As problems with higher education go, this is maybe not the most serious concern but, according to an article by Reeve Hamilton in the Texas Tribune:

There has been much hand-wringing across Texas about changes being considered at the state’s flagship four-year institutions in response to a public perception that college and university faculty need to be more productive. Tuition at public institutions around the state has risen, and students are amassing significant debt. Yet graduation rates in the state remain low, causing some students, parents and the politicians who represent them — and control the state’s higher ed funding — to wonder if they’re getting their money’s worth from the faculty.

“Somebody’s just got to work harder,” Texas A&M University System regent Phil Adams said to a group of faculty at a meeting in May.

That sentiment has also been driving controversial policies at other higher education institutions, including community colleges, that have largely gone overlooked. Some worry that they changes are creating a significant statewide faculty morale problem with potentially serious consequences.

Various state colleges are now implementing procedures to keep faculty working hard.
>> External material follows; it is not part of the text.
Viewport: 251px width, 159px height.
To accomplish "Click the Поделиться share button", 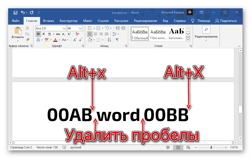I will click(x=226, y=21).
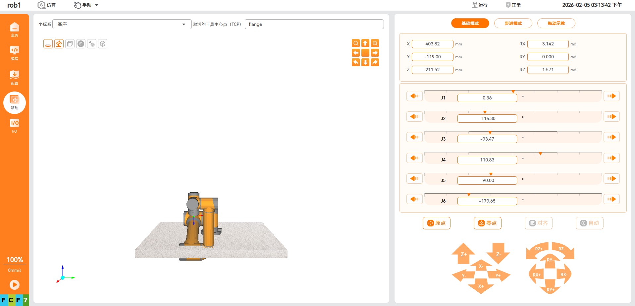Image resolution: width=635 pixels, height=306 pixels.
Task: Switch to 步进模式 step mode tab
Action: 513,23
One college now has a policy to prevent tenured professors from “loitering and loafing during work hours.”

Mary Aldridge Dean, executive director of the Texas Faculty Association, wondered how a college could know “it’s loafing and not thinking?” Other colleges are cutting faculty pay and forcing professors to teach more students.

This recent push comes along with Texas Gov. Rick Perry’s recent drive to reform colleges to focus more on productivity, outputs, and practicality.

Some of this makes sense, but, as the article points out, many faculty object to such moves.

As professors are called on to teach more classes with more students, [University of Texas at Brownsville emeritus professor Renee Rubin] said, they have to give simpler assignments with less personalized assessment. As they are asked to get more of those students through the system faster, some faculty worry about declining quality and rigor.

Well no wonder there’s a morale problem. While some argue that Gov. Perry’s proposed reforms actually might help higher education, in fact his rapport with state college faculty sort of resembles an abusive relationship; if you treat someone like he doesn’t matter, eventually he starts to feel like he doesn’t matter.

Many worry such reforms will cause Texas professors to leave the state for institutions where they’re likely to be treated better. That probably wouldn’t improve education in the Lone Star State.